SCHLÜSSEL ACHT
VERWEILE IN DER GEGENWART
TRANSFORMIERENDE FRAGE: Vergebe ich der Vergangenheit
und erlaube ich der Zukunft, sich zu entfalten?
Es ist schwierig, im gegenwärtigen Moment zu bleiben. Es ist wie ein Sprung ins Leere, ohne zu wissen, ob die Arme des Universums uns auffangen werden. Das Gute daran ist, dass du wissen wirst, es ist okay, wenn du es ein- oder zweimal gemacht hast. Du musst aber zunächst das Risiko eingehen, um dies dann mit einer inneren Sicherheit zu wissen.
Die meisten füllen ihr Bewusstsein und ihr Leben mit Geschichten über die Vergangenheit und mit Erwartungen an die Zukunft. Das trübt nur den Geist und macht das Herz schwer. Keines von beidem ist nötig.
Wenn wir in der Gegenwart verweilen, entfällt die Komplexität. Komplexität entstammt dem Ego-Bewusstsein mit seinem Netz aus Scham und Schuld. Wird das Ego überwunden, verschwindet das Drama. Wir achten wieder auf unseren Atem. Wir werden wieder gegenwärtig im Hier und Jetzt.
Die Gegenwart ist der einzige Ort, an dem wir wirklich lebendig und bewusst sein können. Es ist der Ort der Macht und der Ort des Friedens. Im gegenwärtigen Moment bleibt das Feld der Möglichkeiten offen. Es wimmelt an Gelegenheiten. Es ist ein grenzenloser Raum. Es ist der Raum reinen Bewusstseins.
Die Gegenwart ist der Mittelpunkt des Universums. Du hältst den Schlüssel zum inneren Heiligtum in der Hand, sobald du Vergangenheit und Zukunft loslässt und in dein Herz kommst. So einfach ist das. Nimm einen tiefen Atemzug und sei gegenwärtig. Atme und sei. Das ist alles.
Für die meisten Menschen ist das nicht genügend Drama. Wir haben Angst davor, uns zu langweilen, und so erlauben wir uns, in irgendeine alte Geschichte abzudriften. Die Geschichte bringt alte Glaubensmuster und Gefühle an die Oberfläche, und wir nehmen sie wieder in uns auf. Wir finden das unterhaltsam. Das Problem ist, dass uns das erneut in die Angst zurücktreibt.
Rufen wir die Vergangenheit nicht wieder wach, greifen wir gedanklich der Zukunft vor. Wir planen und träumen. Wir holen unsere Scham und Angst herbei, indem wir die Vergangenheit mit der Zukunft verbinden. Das führt dazu, dass unsere Erfahrung die gleiche sein und unser Ego sich sicher fühlen wird.

....

▶ Deine Aufgaben:
(1) Als welche Orte und Räume bezeichnet der Textauszug die Gegenwart beziehungsweise den gegenwärtigen Moment?
(2) Überarbeite den Abschnitt des Textauszugs, der mit den Worten "SCHLÜSSEL ACHT" beginnt und mit "beidem ist nötig." endet, und setze dabei "Wagnis" anstelle von "Risiko" ein.
Die Auflistung ist eigenständiges Material und gehört nicht zum Textauszug.

▶ Gespeicherte Daten:
....

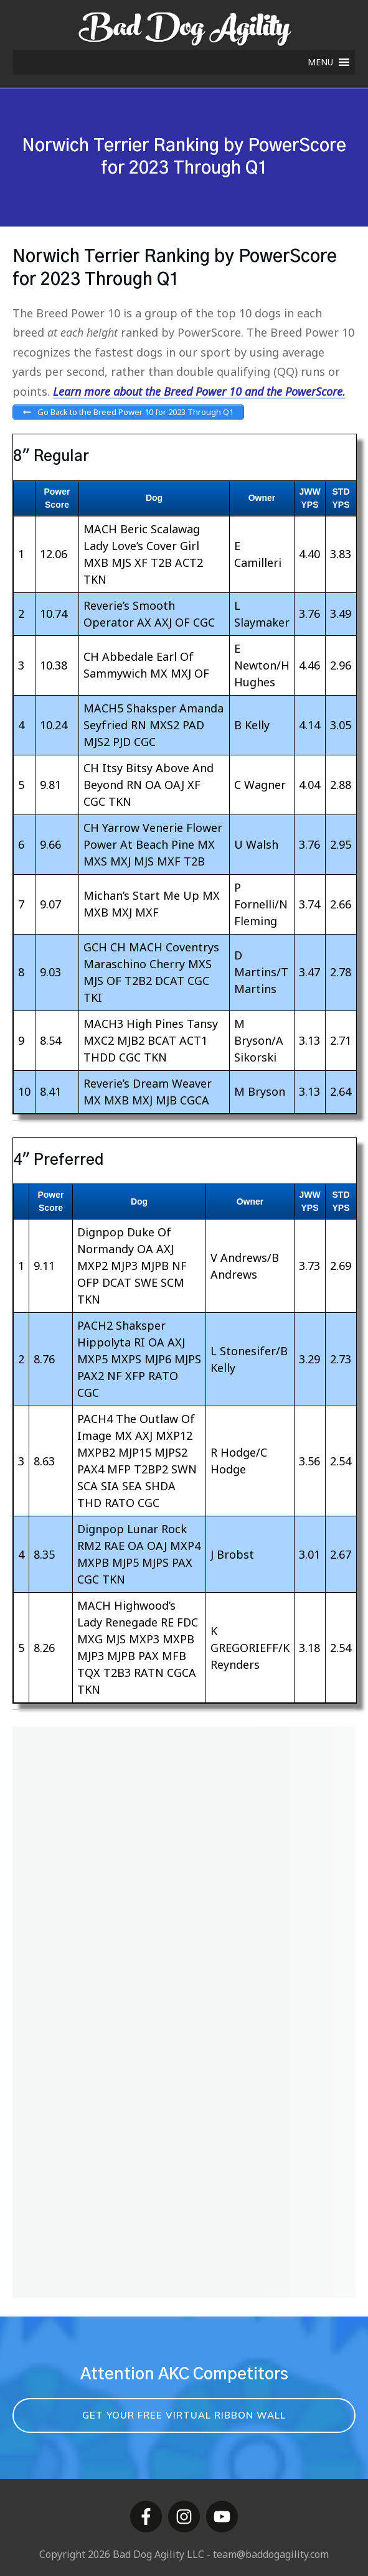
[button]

....

▶ Richtige Antworten:
(1)
der einzige Ort, an dem wir wirklich lebendig und bewusst sein können
der Ort der Macht
der Ort des Friedens
ein grenzenloser Raum
der Raum reinen Bewusstseins

(2)
SCHLÜSSEL ACHT
VERWEILE IN DER GEGENWART
TRANSFORMIERENDE FRAGE: Vergebe ich der Vergangenheit
und erlaube ich der Zukunft, sich zu entfalten?
Es ist schwierig, im gegenwärtigen Moment zu bleiben. Es ist wie ein Sprung ins Leere, ohne zu wissen, ob die Arme des Universums uns auffangen werden. Das Gute daran ist, dass du wissen wirst, es ist okay, wenn du es ein- oder zweimal gemacht hast. Du musst aber zunächst das Wagnis eingehen, um dies dann mit einer inneren Sicherheit zu wissen.
Die meisten füllen ihr Bewusstsein und ihr Leben mit Geschichten über die Vergangenheit und mit Erwartungen an die Zukunft. Das trübt nur den Geist und macht das Herz schwer. Keines von beidem ist nötig.